I particularly want to go to part 4 of the bill, which is around what the bill calls e-cigarettes. For a start, these are not cigarettes. These products contain no nicotine, these products contain no tobacco and, frankly, these products look far more like an old walkman or an old cassette player than they do a cigarette, so in my contribution I would actually like to call them personal vaporisers because that is what they are. I appreciate Ms Wooldridge’s contribution, because she did raise a wide range of submissions that we have all received from a broad range of community organisations and medical associations.

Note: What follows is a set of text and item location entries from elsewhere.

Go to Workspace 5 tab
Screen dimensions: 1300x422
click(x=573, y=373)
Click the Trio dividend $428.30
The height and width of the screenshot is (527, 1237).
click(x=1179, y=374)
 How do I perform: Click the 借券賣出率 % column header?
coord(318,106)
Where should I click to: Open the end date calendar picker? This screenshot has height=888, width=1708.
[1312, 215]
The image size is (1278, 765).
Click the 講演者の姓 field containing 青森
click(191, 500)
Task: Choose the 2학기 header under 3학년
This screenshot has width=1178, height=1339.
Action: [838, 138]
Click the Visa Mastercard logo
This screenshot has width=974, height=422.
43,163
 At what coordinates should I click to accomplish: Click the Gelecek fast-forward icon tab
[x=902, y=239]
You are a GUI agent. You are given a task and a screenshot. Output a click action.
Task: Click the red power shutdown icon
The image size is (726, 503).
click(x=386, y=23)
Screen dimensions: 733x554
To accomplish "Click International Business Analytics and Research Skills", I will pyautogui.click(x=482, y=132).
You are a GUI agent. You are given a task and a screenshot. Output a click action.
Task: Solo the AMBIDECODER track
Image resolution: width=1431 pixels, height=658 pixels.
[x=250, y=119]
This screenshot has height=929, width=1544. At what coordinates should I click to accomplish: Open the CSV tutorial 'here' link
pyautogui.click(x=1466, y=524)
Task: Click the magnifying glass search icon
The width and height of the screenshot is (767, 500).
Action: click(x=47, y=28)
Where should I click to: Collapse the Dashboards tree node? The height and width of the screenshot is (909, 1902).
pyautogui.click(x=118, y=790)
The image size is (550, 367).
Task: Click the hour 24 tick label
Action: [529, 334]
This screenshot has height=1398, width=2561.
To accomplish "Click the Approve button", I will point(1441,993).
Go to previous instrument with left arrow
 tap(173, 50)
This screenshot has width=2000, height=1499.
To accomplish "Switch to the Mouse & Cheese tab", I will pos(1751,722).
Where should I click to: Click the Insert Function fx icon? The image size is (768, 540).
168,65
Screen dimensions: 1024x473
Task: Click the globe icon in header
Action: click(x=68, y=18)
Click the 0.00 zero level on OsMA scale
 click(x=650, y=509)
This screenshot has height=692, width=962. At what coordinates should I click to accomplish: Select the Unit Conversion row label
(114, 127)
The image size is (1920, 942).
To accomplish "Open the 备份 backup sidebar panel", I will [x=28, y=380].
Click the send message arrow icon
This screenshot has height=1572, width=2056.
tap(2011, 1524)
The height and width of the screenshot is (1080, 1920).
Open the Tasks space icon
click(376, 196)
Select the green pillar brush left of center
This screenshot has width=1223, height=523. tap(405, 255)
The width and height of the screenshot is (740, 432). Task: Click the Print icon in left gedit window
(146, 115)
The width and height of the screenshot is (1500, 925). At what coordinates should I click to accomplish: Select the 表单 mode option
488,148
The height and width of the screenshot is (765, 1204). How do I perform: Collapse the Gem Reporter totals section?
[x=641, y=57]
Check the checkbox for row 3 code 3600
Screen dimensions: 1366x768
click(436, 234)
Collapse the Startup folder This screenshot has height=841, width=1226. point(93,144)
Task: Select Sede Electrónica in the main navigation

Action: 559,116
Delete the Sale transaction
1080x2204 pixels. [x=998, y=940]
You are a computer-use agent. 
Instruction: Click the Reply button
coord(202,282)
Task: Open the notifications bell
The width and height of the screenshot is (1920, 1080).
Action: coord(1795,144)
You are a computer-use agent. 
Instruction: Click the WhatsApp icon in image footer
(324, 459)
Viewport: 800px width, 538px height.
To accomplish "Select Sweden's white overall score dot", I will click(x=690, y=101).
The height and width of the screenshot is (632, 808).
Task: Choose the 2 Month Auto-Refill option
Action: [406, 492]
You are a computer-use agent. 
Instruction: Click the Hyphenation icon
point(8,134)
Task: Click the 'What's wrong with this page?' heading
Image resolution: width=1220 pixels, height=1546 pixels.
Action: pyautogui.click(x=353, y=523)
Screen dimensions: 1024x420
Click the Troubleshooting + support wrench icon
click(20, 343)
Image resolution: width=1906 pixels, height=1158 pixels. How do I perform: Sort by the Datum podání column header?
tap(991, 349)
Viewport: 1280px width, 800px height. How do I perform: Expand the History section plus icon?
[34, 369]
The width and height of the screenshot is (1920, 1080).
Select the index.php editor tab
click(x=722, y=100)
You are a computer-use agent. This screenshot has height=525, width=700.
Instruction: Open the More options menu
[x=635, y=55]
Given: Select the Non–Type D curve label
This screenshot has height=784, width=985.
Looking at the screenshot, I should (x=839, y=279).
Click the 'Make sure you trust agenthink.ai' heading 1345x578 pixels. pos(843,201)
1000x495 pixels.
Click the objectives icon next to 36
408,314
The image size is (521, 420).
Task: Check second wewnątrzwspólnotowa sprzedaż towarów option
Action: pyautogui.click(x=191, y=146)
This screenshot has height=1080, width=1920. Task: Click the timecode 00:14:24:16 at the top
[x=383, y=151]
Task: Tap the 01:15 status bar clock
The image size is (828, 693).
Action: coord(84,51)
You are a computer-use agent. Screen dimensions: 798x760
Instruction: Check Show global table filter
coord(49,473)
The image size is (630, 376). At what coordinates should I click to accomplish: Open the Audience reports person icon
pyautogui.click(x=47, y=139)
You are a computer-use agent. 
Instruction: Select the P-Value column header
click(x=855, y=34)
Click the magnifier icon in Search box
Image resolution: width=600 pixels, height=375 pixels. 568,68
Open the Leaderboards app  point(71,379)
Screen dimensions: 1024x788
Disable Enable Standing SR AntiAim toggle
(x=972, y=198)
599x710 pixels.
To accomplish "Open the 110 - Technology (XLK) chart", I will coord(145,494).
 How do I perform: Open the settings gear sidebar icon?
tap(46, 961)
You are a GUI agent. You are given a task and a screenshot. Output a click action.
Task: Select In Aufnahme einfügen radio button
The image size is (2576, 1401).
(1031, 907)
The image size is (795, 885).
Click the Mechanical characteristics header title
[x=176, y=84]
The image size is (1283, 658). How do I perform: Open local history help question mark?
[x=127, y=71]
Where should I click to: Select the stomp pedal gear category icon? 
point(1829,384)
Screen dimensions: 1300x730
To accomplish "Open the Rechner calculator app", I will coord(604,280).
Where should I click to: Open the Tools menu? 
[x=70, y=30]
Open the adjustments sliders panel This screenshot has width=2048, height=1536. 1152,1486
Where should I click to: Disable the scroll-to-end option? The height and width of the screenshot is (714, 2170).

It was a long time ago now that we had our first briefing on the Tobacco Amendment Bill. I know the government is frustrated by the time it takes us to go from that initial briefing when the bill is normally guillotined in the other house to the time we get our briefing on the bill. I as a crossbencher got an excellent briefing from the department, but I was somewhat surprised when the department handed out material from Cancer Council Victoria and Quit Victoria as the evidence for this bill. There was nothing from the Royal Australasian College of Physicians; there was nothing from any other organisation. I am somewhat troubled by the government handing out information from a non-government organisation as the grounds for arguing their case. I would like to see the government arguing their case on its own merits.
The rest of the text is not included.